2016年に組成された1号ファンド(アーリー向け、100億円規模)、2019年に組成された2号ファンド(ミドル・レイター向け、160億円規模の Innovation Growth Fund。大和証券グループ本社の子会社である大和キャピタル・ホールディングスとの合弁会社 Innovation Growth Ventures による運営)、2020年に組成されたインパクトファンド「Sony Innovation Fund: Environment」とあわせると、最終的な AUM(運用資産残高)は600億円を超える見込みだという。

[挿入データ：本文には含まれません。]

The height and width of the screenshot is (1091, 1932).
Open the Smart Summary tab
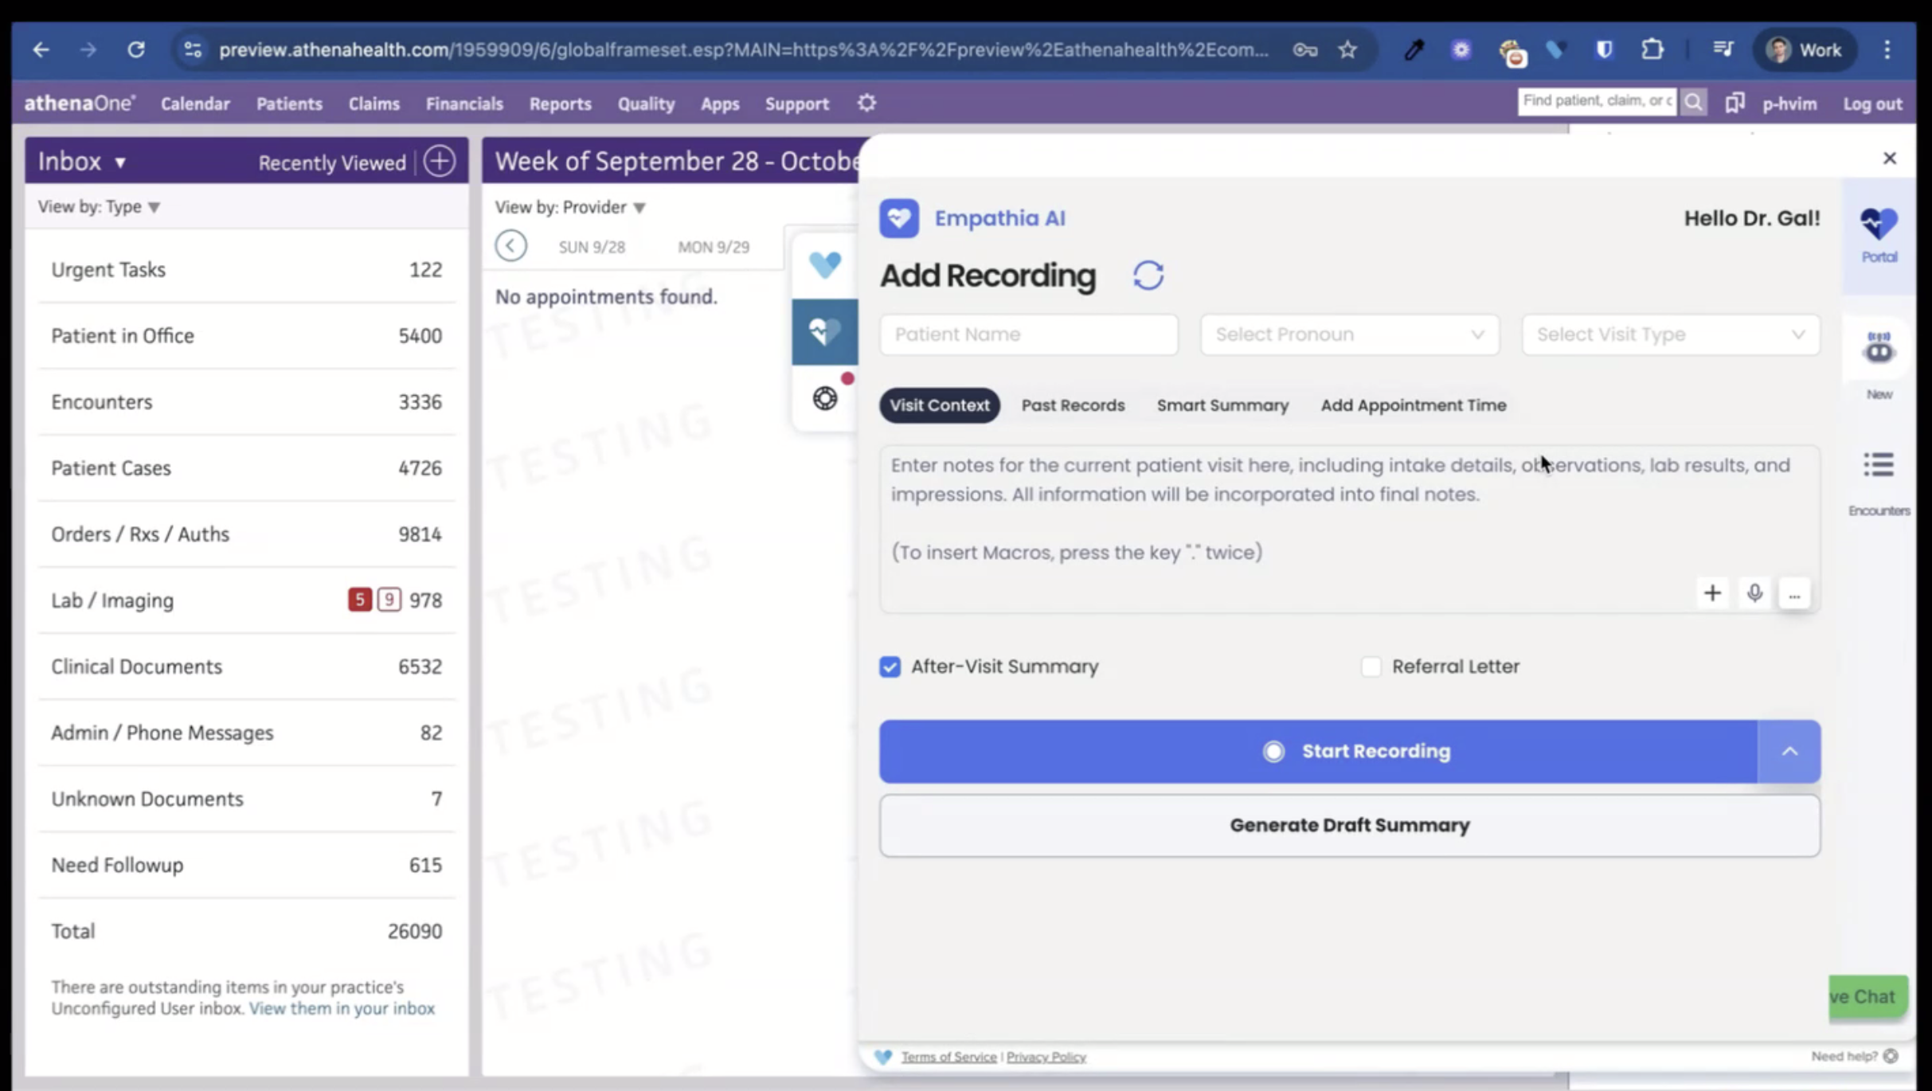1222,405
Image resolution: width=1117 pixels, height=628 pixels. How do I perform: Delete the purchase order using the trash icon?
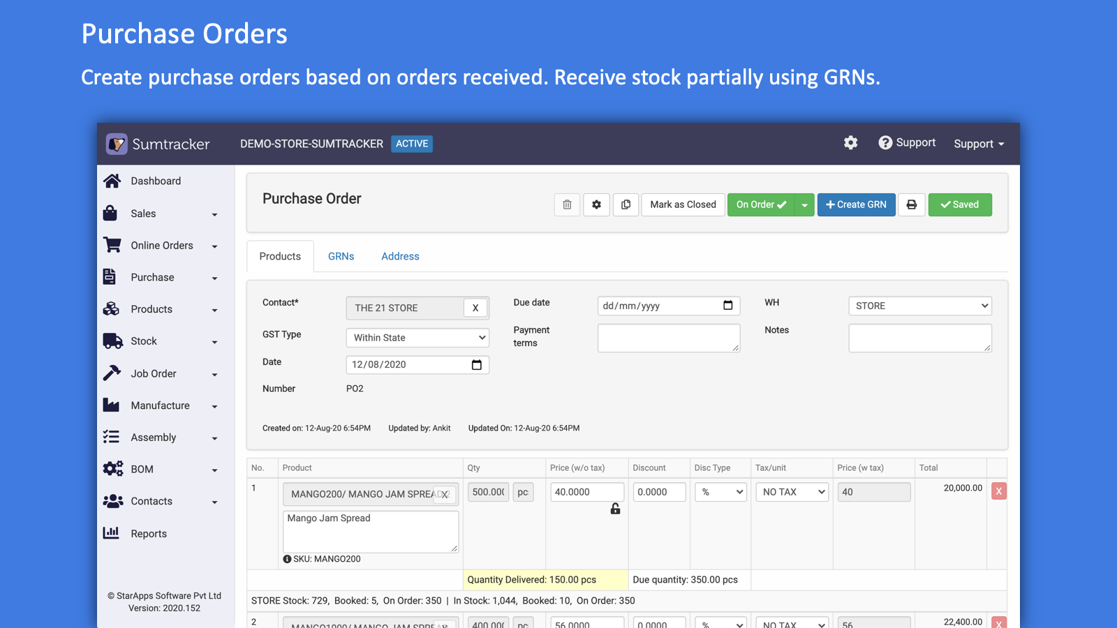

なお、今回、ソニーグループはファンドを運用する専門子会社としてソニーベンチャーズを設立したことも明らかにした。代表取締役には、Innovation Growth Ventures で CEO を務め、Sony Innovation Fund で Chief Investment Manager を務めた土川元氏が就任した。土川氏は、「高成長分野・高成長企業に投資するにとどまらず、ESG への取り組みもより一層強化し、CVC から発展した新たな形のベンチャーキャピタルとしてスタートアップの支援に取り組んでいきます。」とコメントしている。

Image credit: Sony Ventures / Sony Innovation Fund

Sony Innovation Fund は、ソニーグループの CVC という性格を持ちながら、ソニーグループ以外の企業からの出資も募るという興味深い運用形態が取られているファンドだ。今回の3号ファンドの LP にの中には、1号や2号ファンドの頃から、LP 参加している企業もいる。2016年の運用開始からこれまでに、同ファンドはスタートアップ15,000社をスクリーニングし5,000社に面談、うち120社に投資を実行し、そのうちの約4割と何らかの協業を行なっているという。

投資実行した120社の中からは、イグジット実績も6社出ている。大企業向け DX 支援のサンアスタリスク(東証:4053)、ゲームしながら使うコミュニティアプリ開発の Mobcrush(Super League Gaming により買収)、ロボアドバイザーのウェルスナビ(東証:7342)、ブロックチェーン動画配信ネットワークの THETA(仮想通貨売却)、デジタル治療薬のサスメド(東証:4263)、バイオリファイナリーの Green Earth Institute(東証:9212)だ。

ソニーベンチャーズでは、日本、EU、イスラエル、インド、アメリカに拠点を置き約30名体制で投資活動を進めていく。ソニーの事業部による支援や既存投資先、LP らとの連携により成長シナリオが見込めるスタートアップ、ソニーのグローバル事業プラットフォームにより営業拡を支援できるスタートアップ、ESG に理解が高く推進する意思のある経営層のいるスタートアップを中心に、多岐にわたるバーティカルで国内外のスタートアップに投資していくとしている。